Why does OOP help programmers develop loosely coupled application?
As far as I know, there is a reason of encapsulating data inside a class that makes objects loosely coupled?
Am I correct? Could you please give me an example?
Thanks
Jack
Re: Why does OOP help programmers develop loosely coupled application?
Quote:
Originally Posted by
lucky6969b
As far as I know, there is a reason of encapsulating data inside a class that makes objects loosely coupled?
Am I correct? Could you please give me an example?
Encapsulation can make a design less complex and more loosely coupled yes. It's because it can reduce the number of parts that are communicating directly.
Let's say the design has four parts 1, 2, 3, 4. If all parts communicate they can communicate in 6 ways. Now say you hide parts 1 and 2 in a class A and 3 and 4 in B. Then 1 and 2 can communicate, 3 and 4 can comminucate and A and B can communicate. That's 3 ways of communication so the complexity was cut in half (reduced from 6 to 3) and the design became less tightly coupled.
Re: Why does OOP help programmers develop loosely coupled application?
Hello nuzzle,
why part 1,2,3,4 would have 6 ways of communication?

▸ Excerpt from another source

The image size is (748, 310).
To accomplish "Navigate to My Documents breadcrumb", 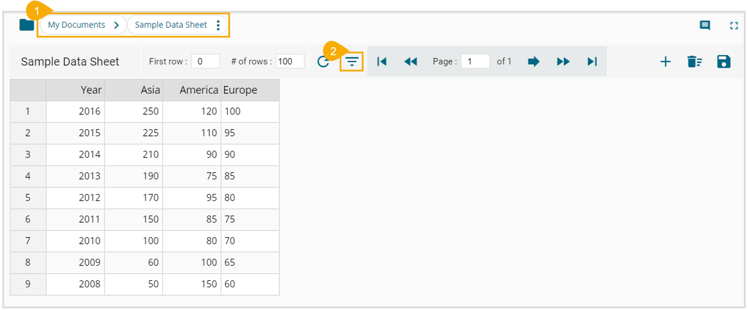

Sorry, having taken allergy drug, feeling extremely dizzy
Thanks
Jack
Re: Why does OOP help programmers develop loosely coupled application?
Quote:
Originally Posted by lucky6969b
why part 1,2,3,4 would have 6 ways of communication?
If you have four people in a room, and each person shakes the hands of every other person once, how many handshakes would there be? The first person shakes the hands of the other three, so that's three handshakes. The second person shakes the hands of the other two (since he/she already shook the hands of the first person, we don't count that to avoid double counting), the third person shakes the hands of the fourth... and tada! 6.
Re: Why does OOP help programmers develop loosely coupled application?
Quote:
Originally Posted by
lucky6969b
why part 1,2,3,4 would have 6 ways of communication?
In addition to laserlight's reply I list here the 6 ways 4 parts can interact,
1 <-> 2
1 <-> 3
1 <-> 4
2 <-> 3
2 <-> 4
3 <-> 4
After the introduction of classes A and B you have,
1 <-> 2
3 <-> 4
A <-> B
Note that encapsultion is not the only OO way to decouple designs so they become more loose. Many of the so called OO design patterns do that too. Mediator is the typical example of that.
Re: Why does OOP help programmers develop loosely coupled application?
Alright, many thanks to nuzzle and laserlight.